> _Given text_:
- - -
However, like bit_user, I found it of particular interest that the Team was forthcoming regarding specific voltage and temperature values they're comfortable with running on their personal home rigs, which max out at 1.425 and 80°C. With respect to electomigation and longevity, every day in the forums we see many overclockers express their concerns over these very issues.

On their website, Silicon Lottery shows Historical Binning Statistics that include the Core voltages used to validate their overclocked 14 and 22nm processors. For 22nm the maximum is 1.360. For 14nm the maximum is 1.456. While Intel's warranty is 3 years, Silicon Lottery's warranty is 1 year, which suggests at least one reason for the voltage difference between Intel's Team and Silicon Lottery.

Here's a forgotten link to a revealing Tom's Hardware video interview of July, 2016, with Intel's Principal Engineer (Client Computing Group), Paul Zagacki, where Intel Discusses i7-4790K Core Temperatures and Overclocking. The video coincides with the formation of Intel's Overclocking Lab, also in 2016. In the video, Intel points out that overclocking abilities begin to "roll off" above 80°C, which agrees with the value the Team revealed in your article.

While Core temperatures, overclocking and Vcore are often highly controversial and hotly debated topics in at least the overclocking forums, the term "electromigration" is closely related to a much less known term, which is "Vt (Voltage threshold) Shift". With respect to voltage and temperature, the two terms describe the causes and effects of processor and transistor "degradation" at the atomic level.
- - -
> _Collected material_:
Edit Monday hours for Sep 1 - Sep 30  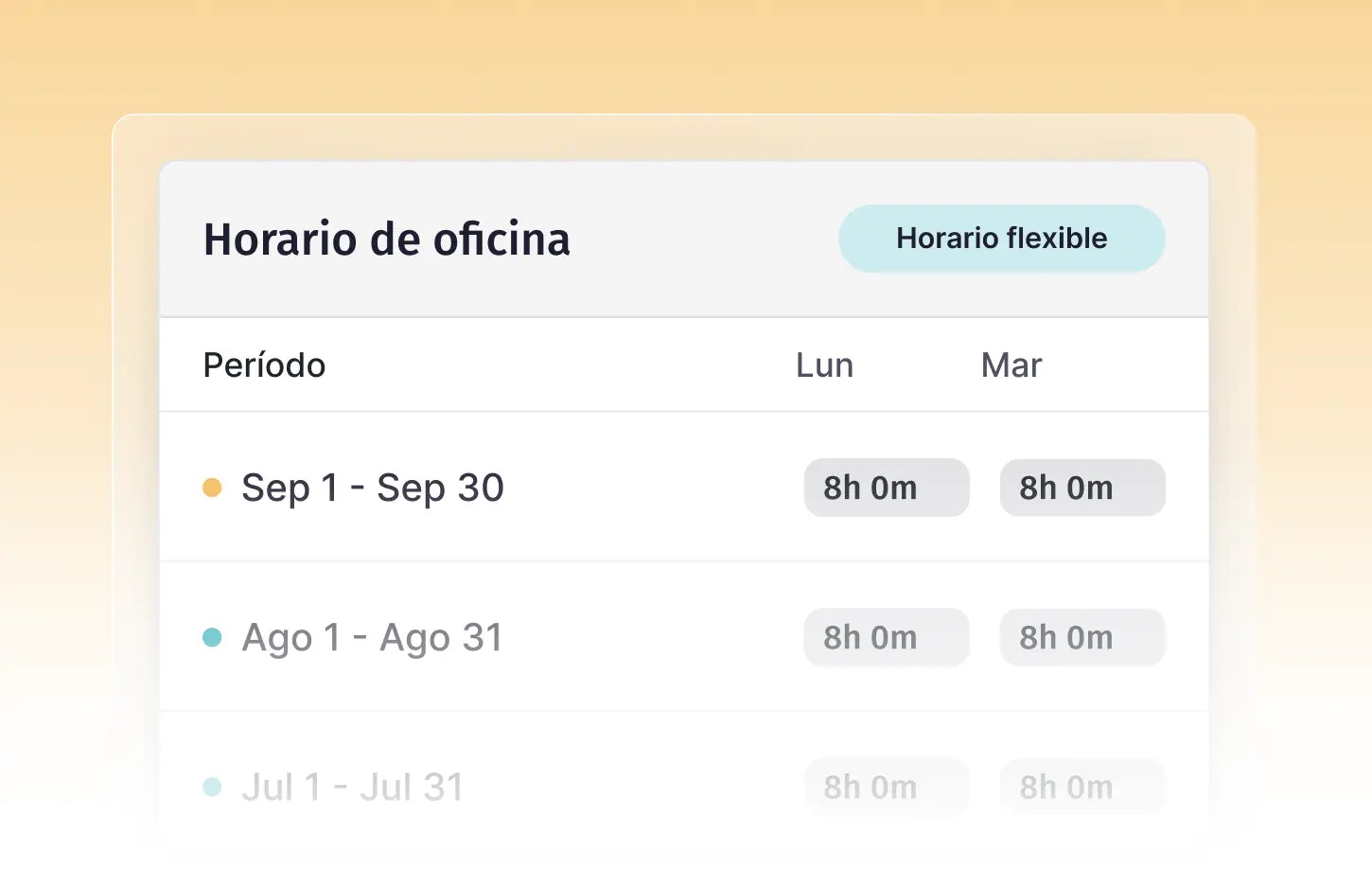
- - -
Carry on the overclocking post from where its final sentence ends. The listing is separate material and is unrelated to the overclocking post.

In the Intel Temperature Guide, in Section 8 - Overclocking and Voltage, I created a table for Maximum Recommended Vcore per microarchitecture from 2006 to the present. For 22 and 14nm, those values are 1.300 and 1.400 respectively. I also created a graph showing the Degradation Curves for 22 and 14nm processors. The table and graph helps overclockers get a better perspective of the degradation and longevity issue:

iQuLSzu.jpg

Sparing our members and visiting readers the deep dive, Vt Shift basically represents the potential for permanent loss of normal transistor performance. Excessively high Core voltage drives excessively high current, power consumption and Core temperatures, all of which contribute to gradual Vt Shift over time. Core voltages that impose high Vt Shift values are not recommended. The 14nm curve suggest 1.425'ish is the practical limit, which also agrees with the value the Team revealed in your article. The curve also suggests that Silicon Lottery might be pushing the edge of the envelope a bit.

The concern here is that when novice overclockers casually glance around the computer tech forums, where conflicting and misleading numbers get flung around like gorilla poo in a cage, many don't realize through the fog of all the confusion that one size Vcore does not fit all. Aside from high Core temperatures, Vcore that might be reasonable for one microarchitecture can degrade another. So 22nm Haswell users now wanting to overclock their aging processors to keep up with today's games need to heed the degradation curves, which applies as well to 14nm Skylake and Kaby Lake users.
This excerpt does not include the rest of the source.